Your task is to copy each line of the material that holds the word "screenshot".

● Records to use
-.-.-

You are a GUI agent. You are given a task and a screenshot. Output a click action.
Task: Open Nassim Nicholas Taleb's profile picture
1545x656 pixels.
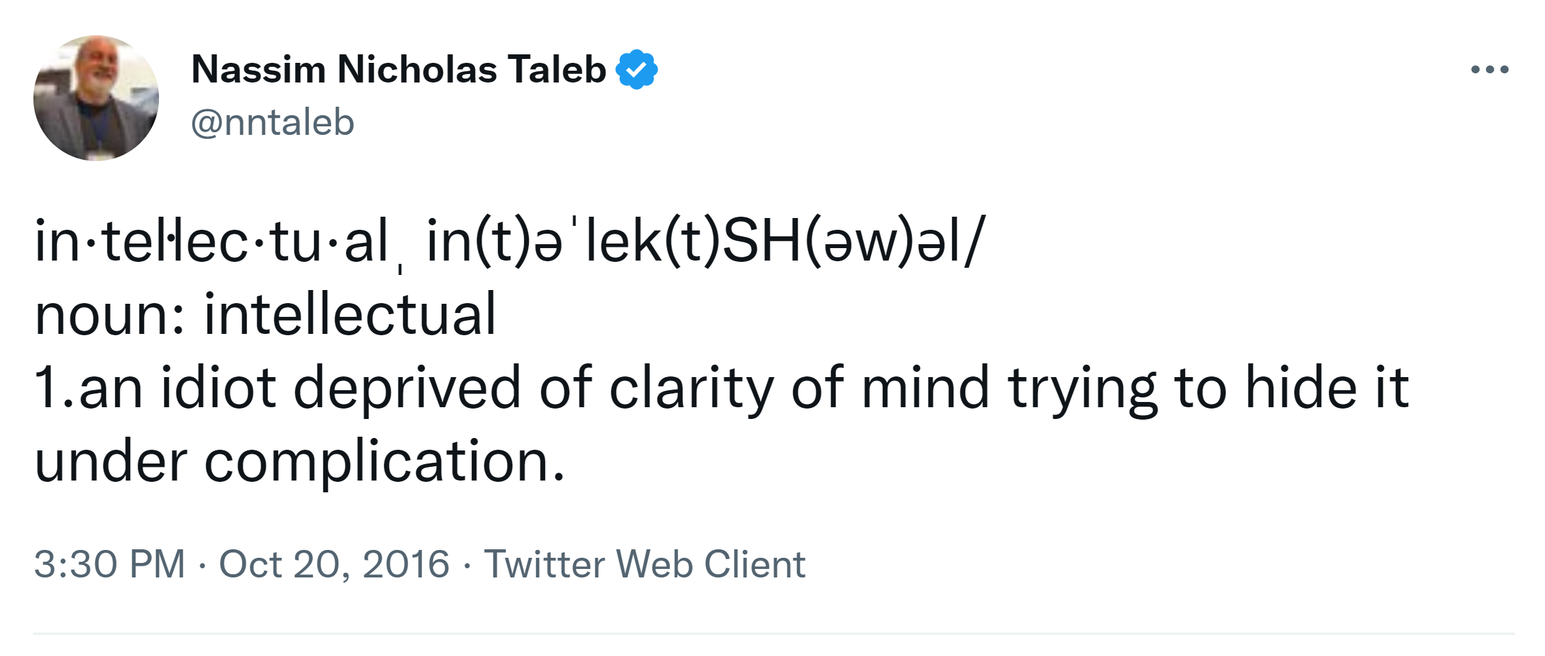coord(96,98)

-.-.-

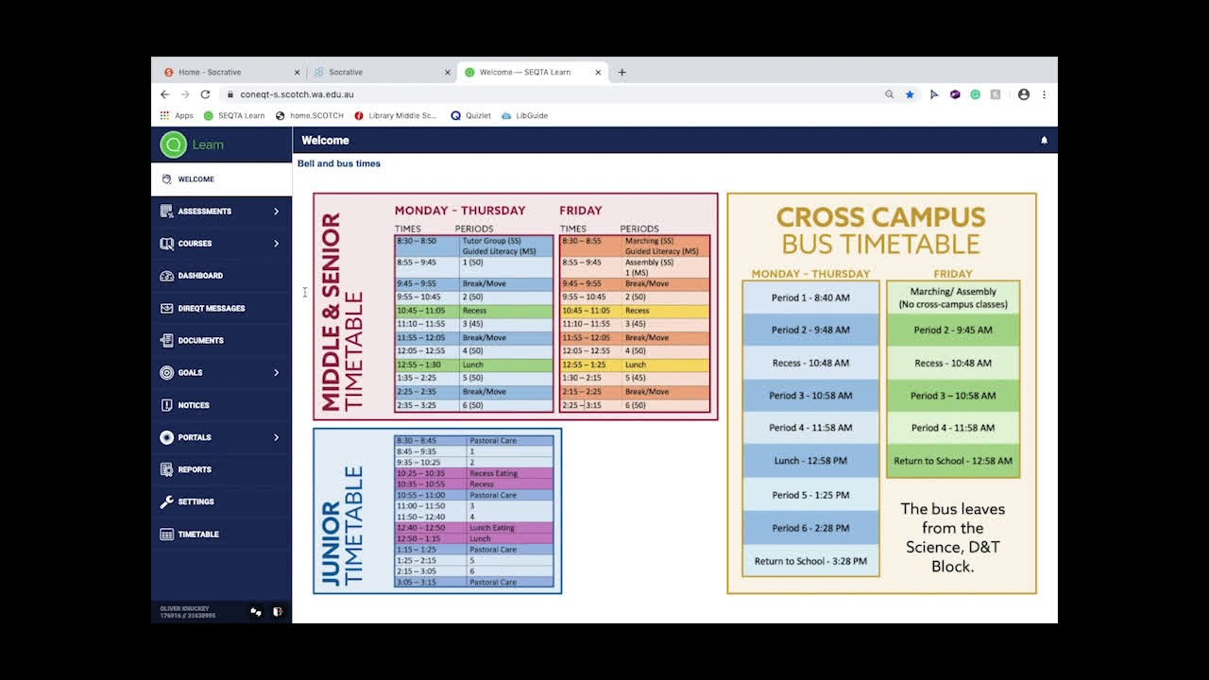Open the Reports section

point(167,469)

-.-.-

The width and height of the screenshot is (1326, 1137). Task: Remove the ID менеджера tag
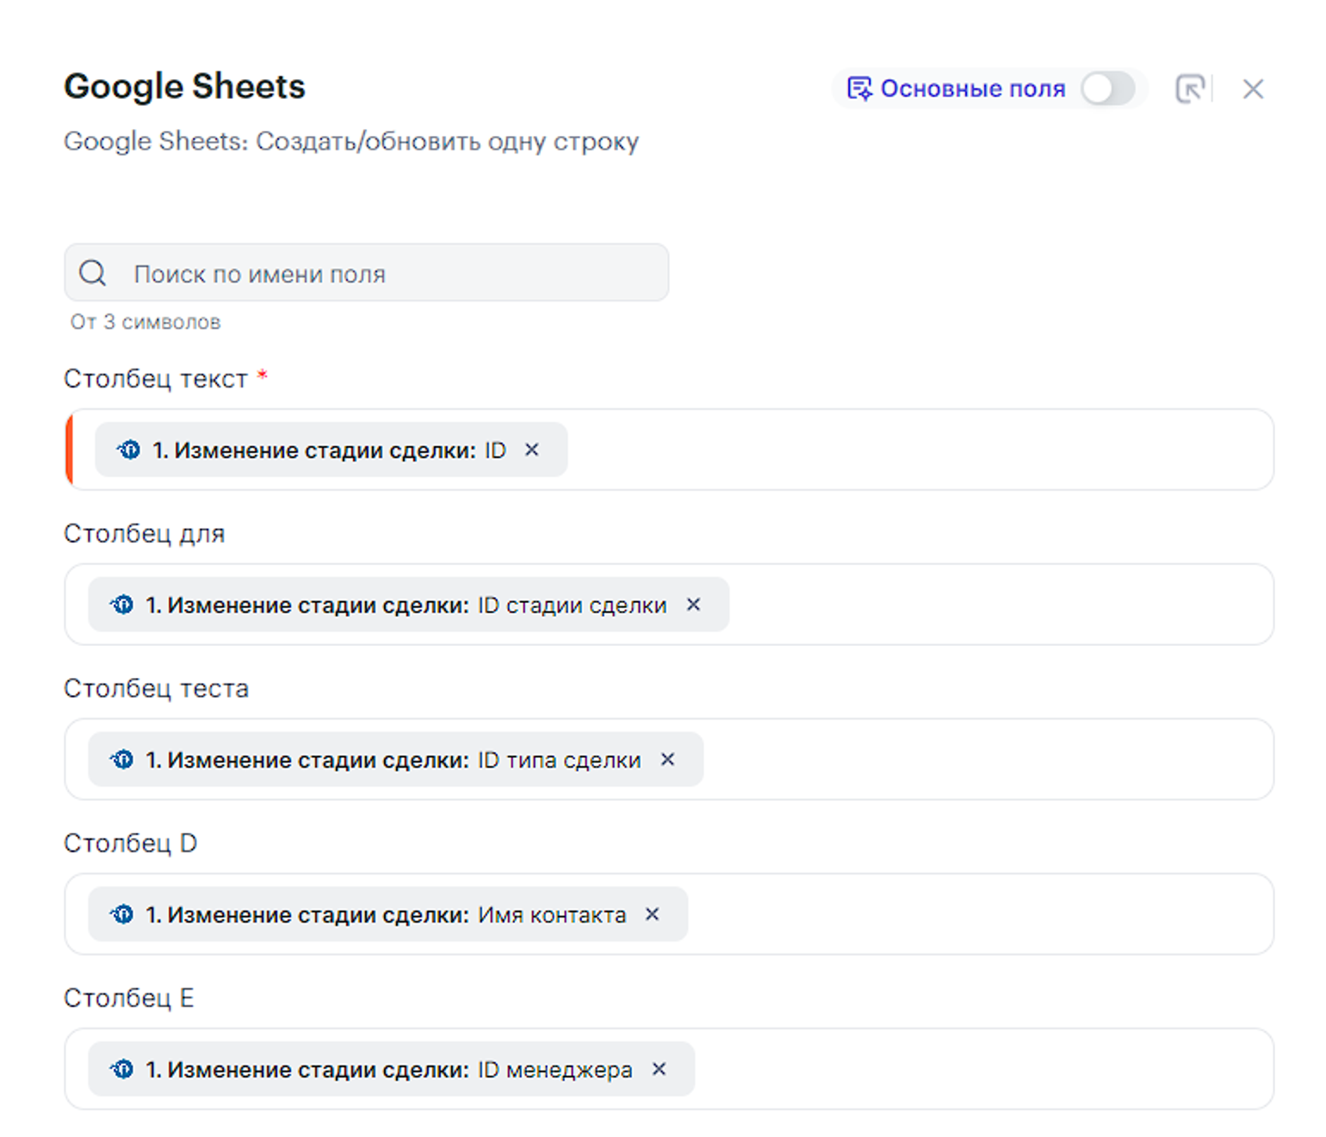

-.-.-

● Exercise solution
You are a GUI agent. You are given a task and a screenshot. Output a click action.
The width and height of the screenshot is (1326, 1137). Task: Remove the ID менеджера tag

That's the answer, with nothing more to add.